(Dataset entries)
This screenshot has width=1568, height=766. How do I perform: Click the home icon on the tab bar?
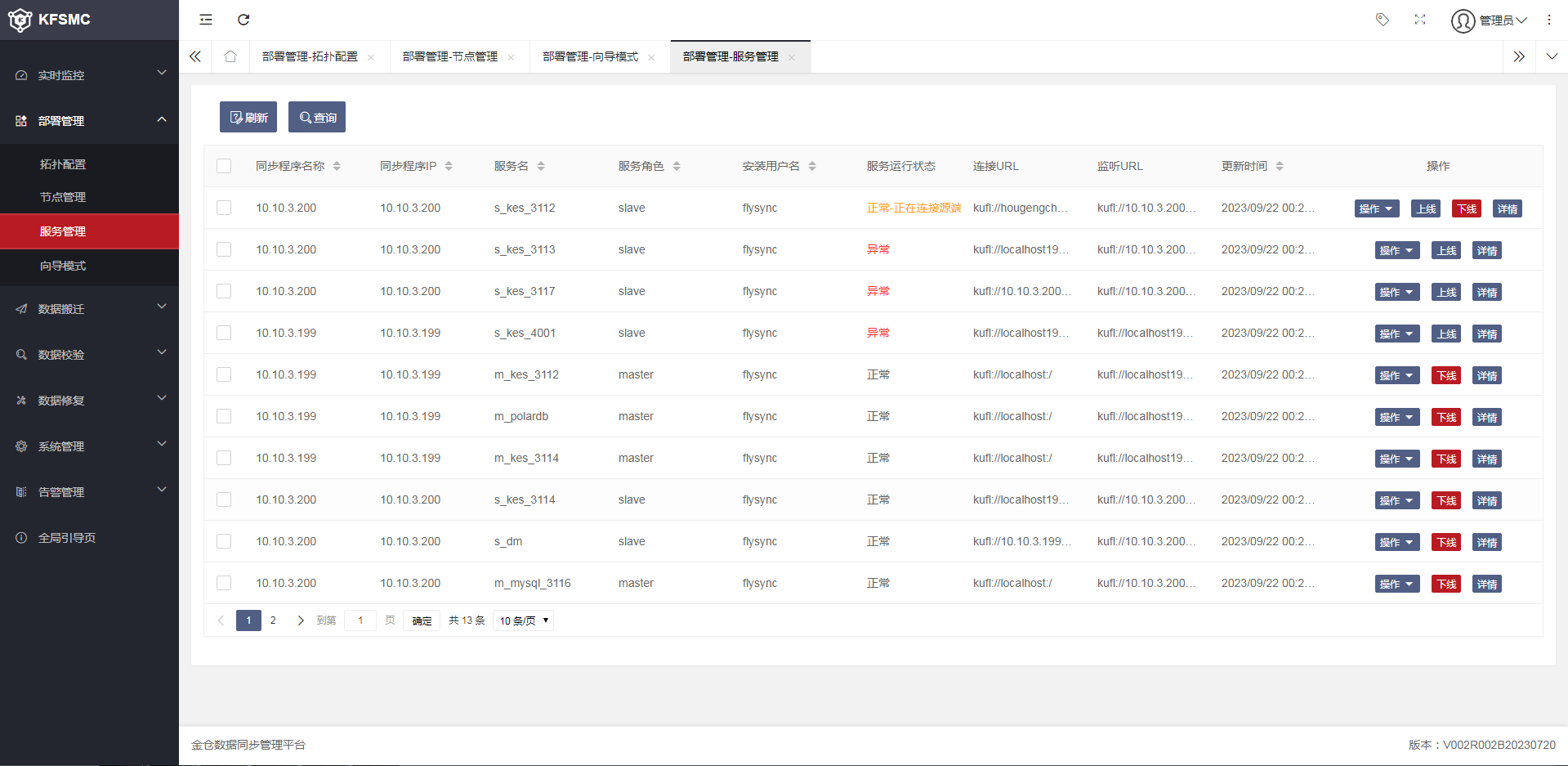pos(230,56)
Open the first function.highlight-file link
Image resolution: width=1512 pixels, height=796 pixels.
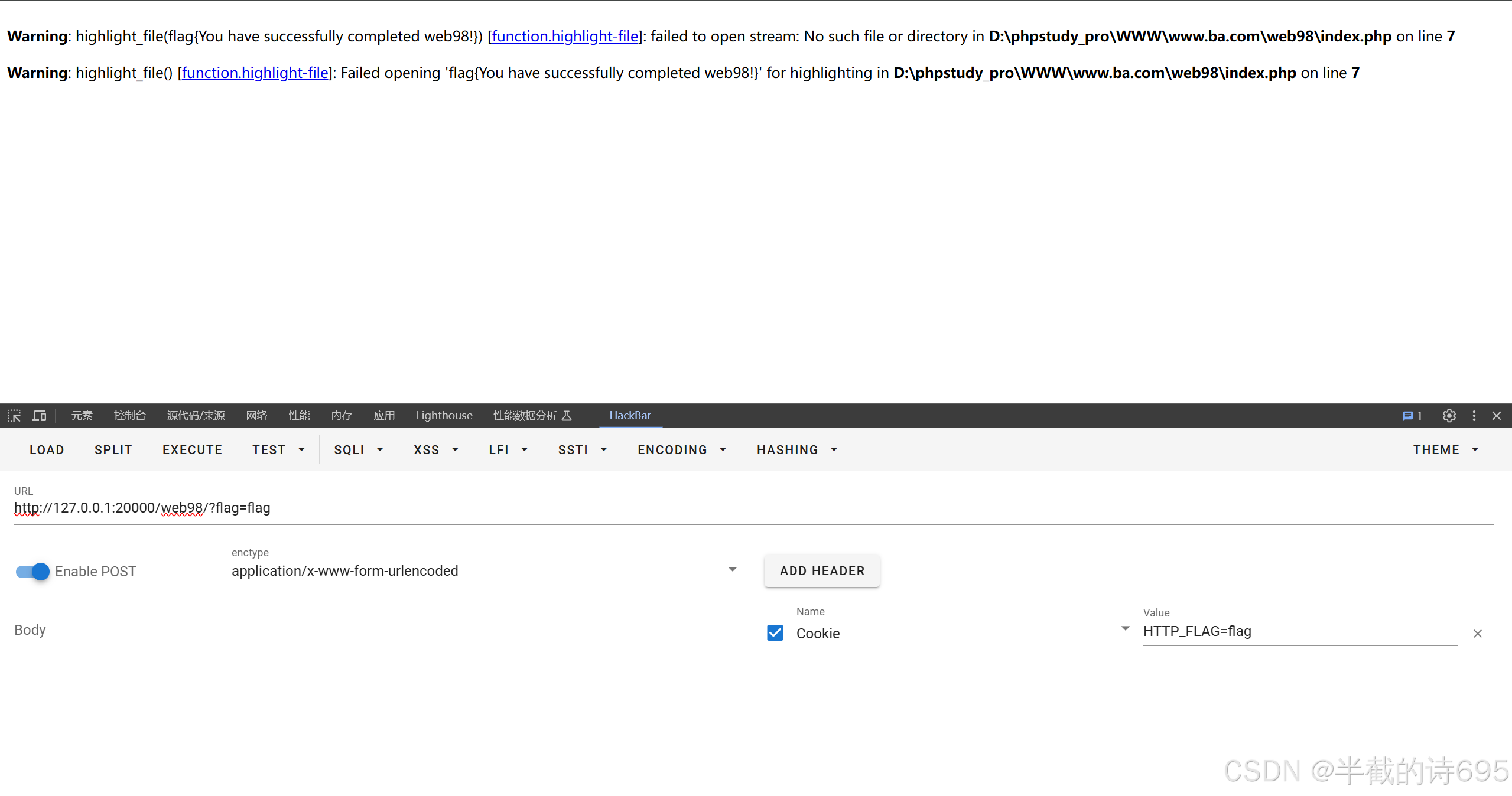(565, 37)
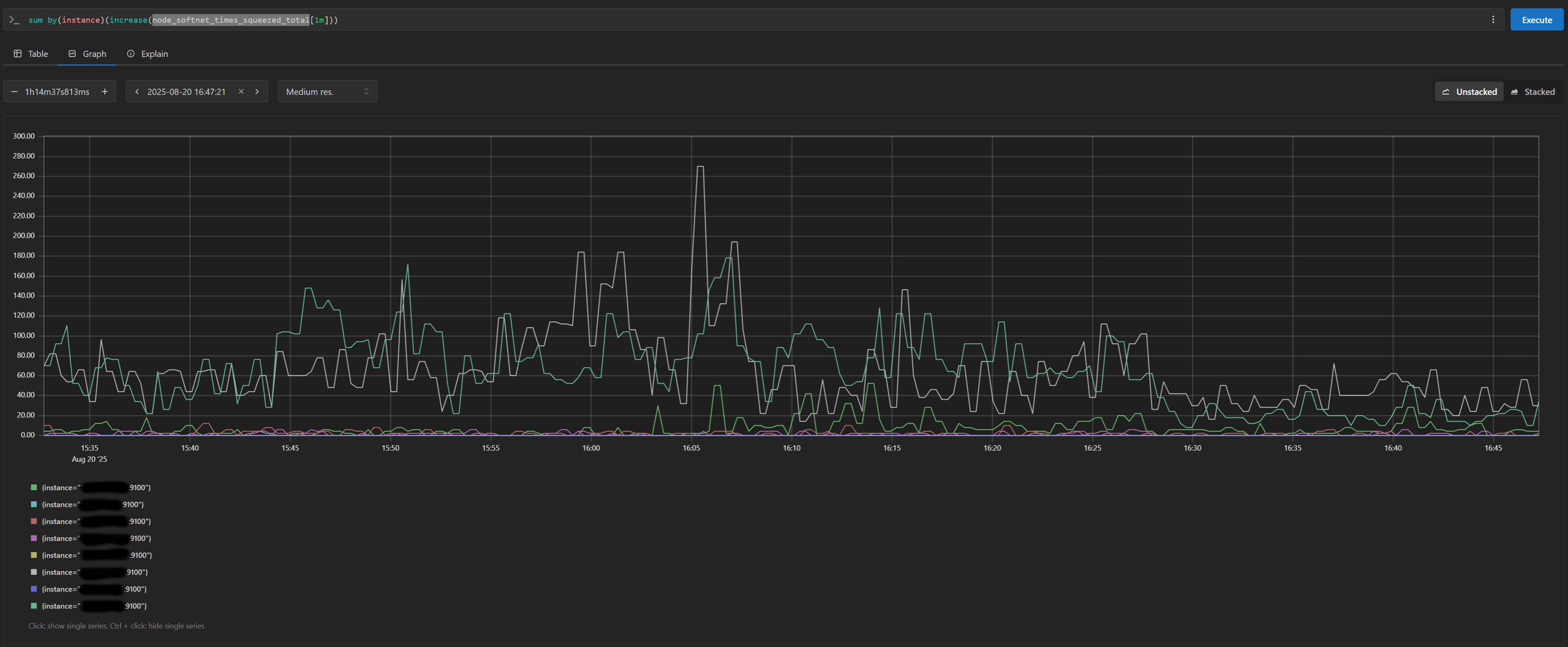Click the pink color swatch in the legend
The image size is (1568, 647).
(x=32, y=521)
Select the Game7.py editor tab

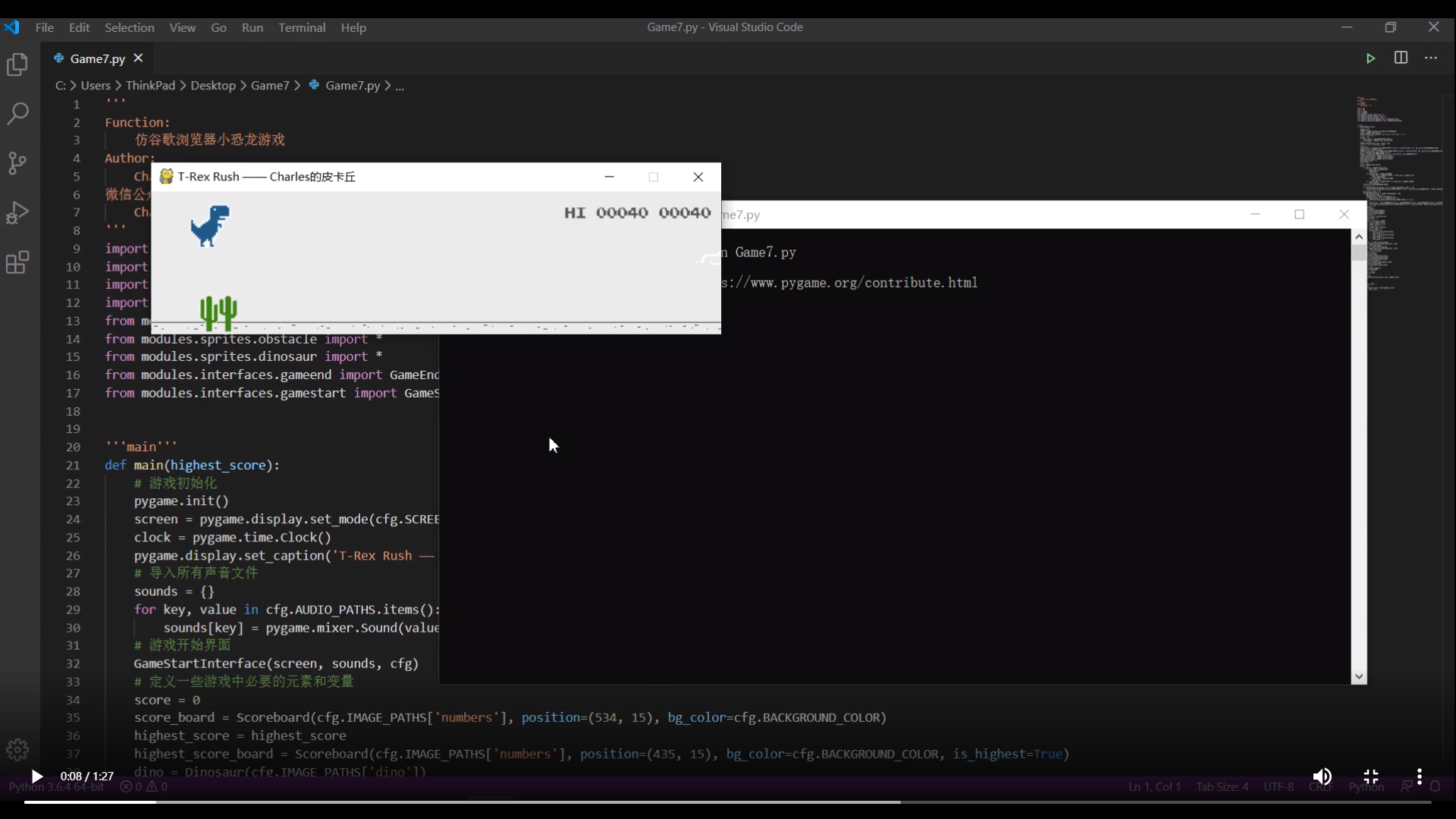click(97, 58)
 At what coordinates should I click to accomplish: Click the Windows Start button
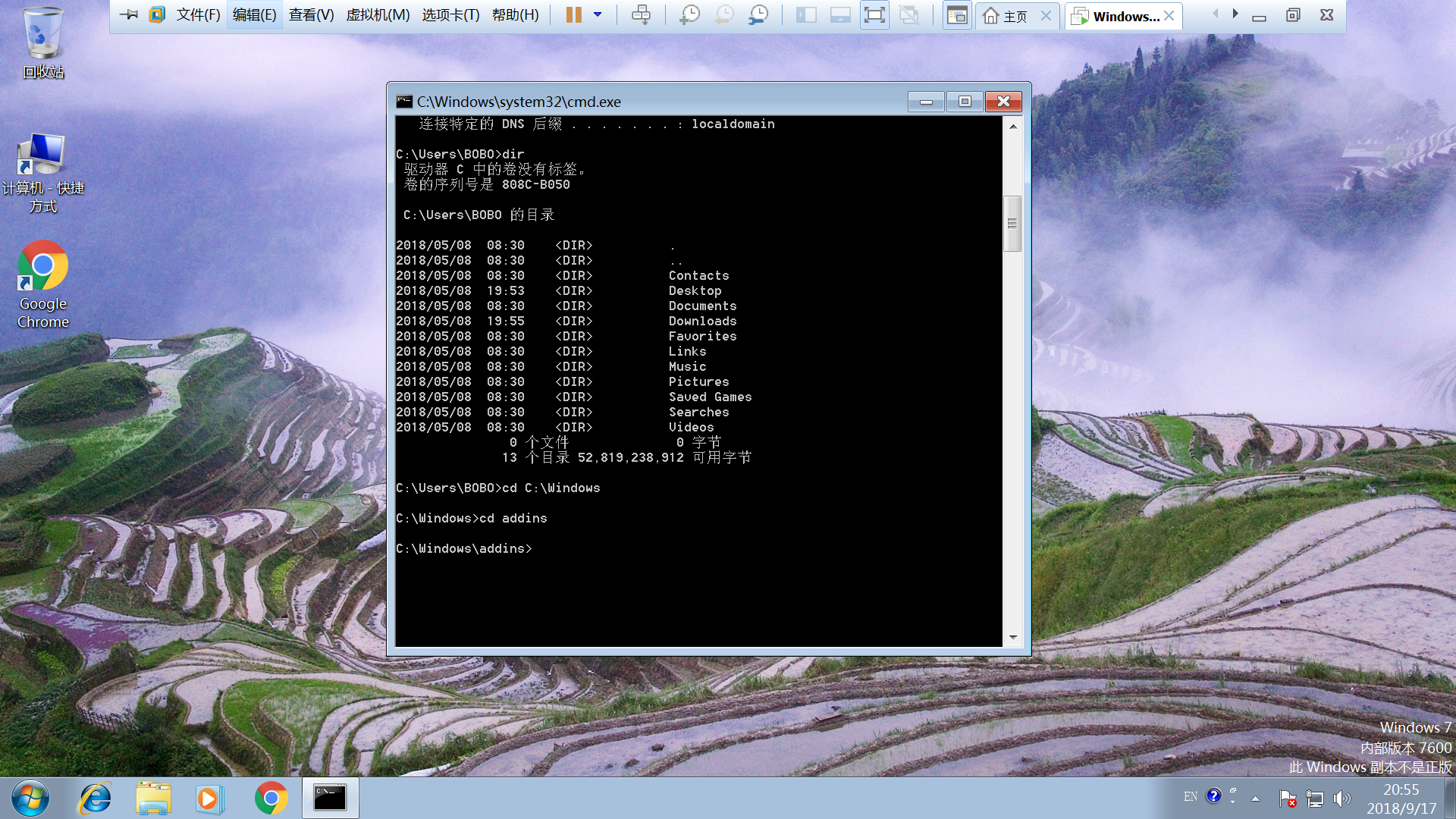[30, 799]
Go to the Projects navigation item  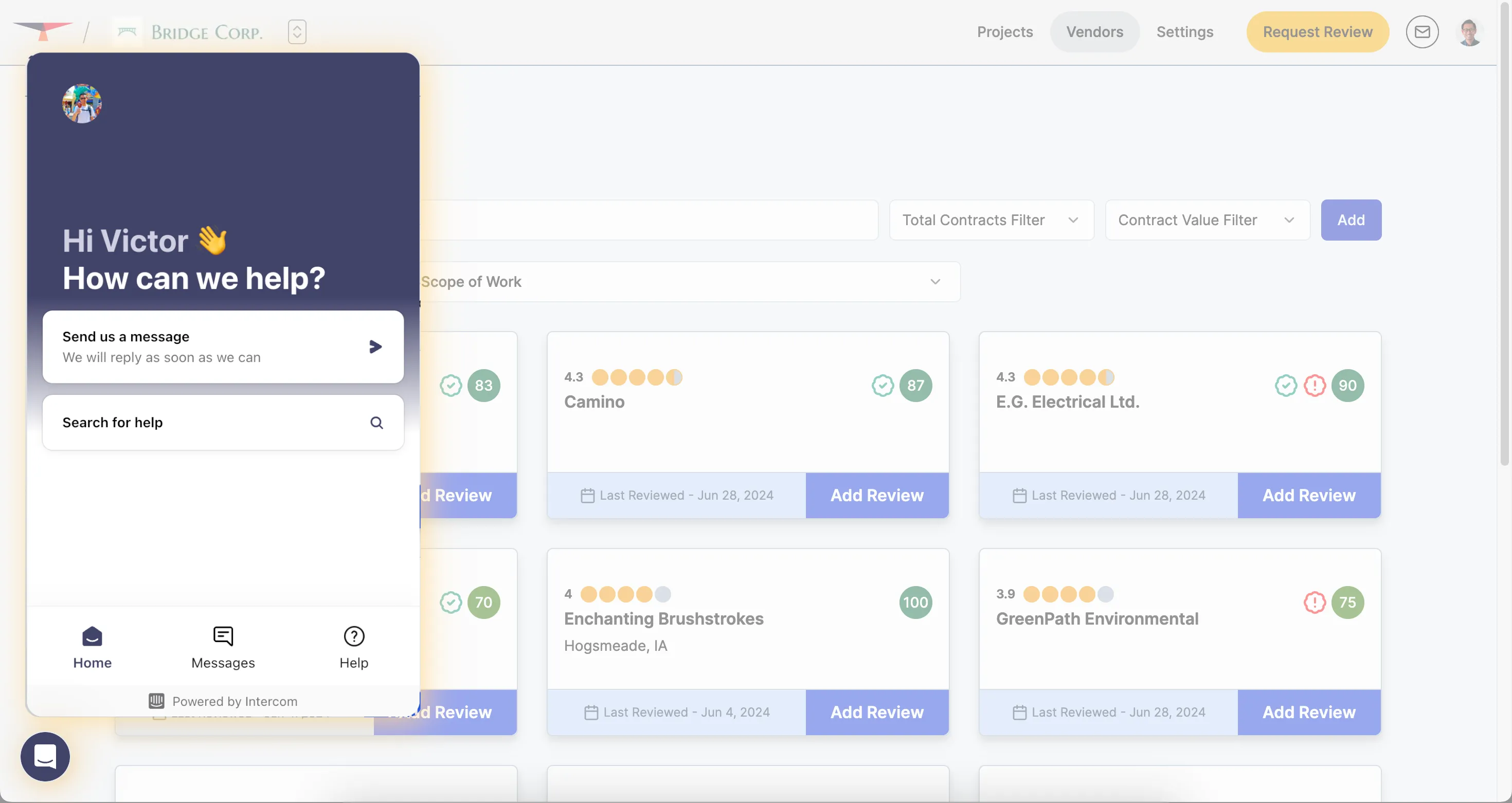(x=1004, y=32)
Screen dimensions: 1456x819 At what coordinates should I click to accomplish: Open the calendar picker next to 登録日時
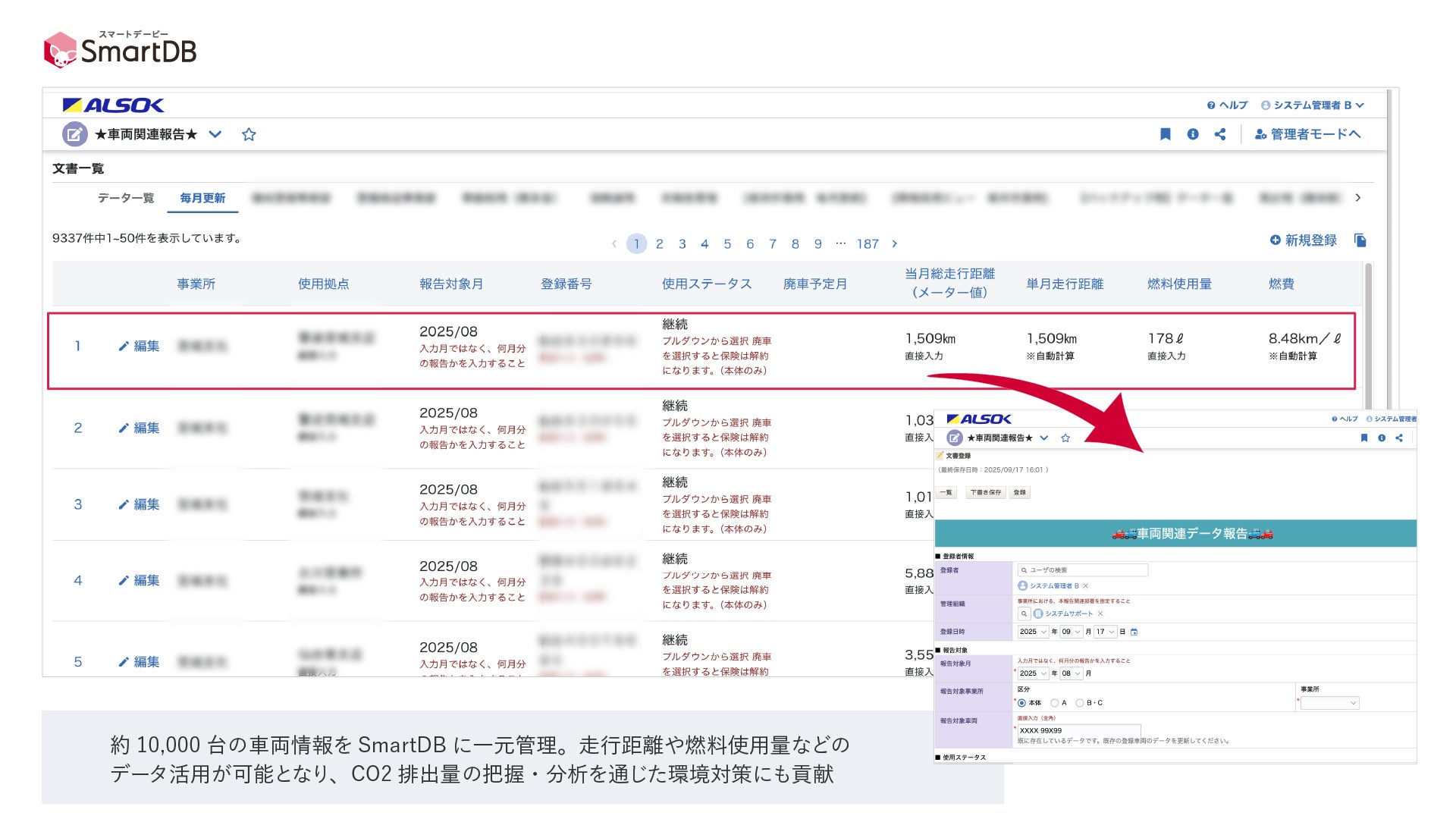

* **Work instruction**
Would you give the number of lines of the data that include the string "Open"? Nothing else is wanted.

* **Output for this exercise**
2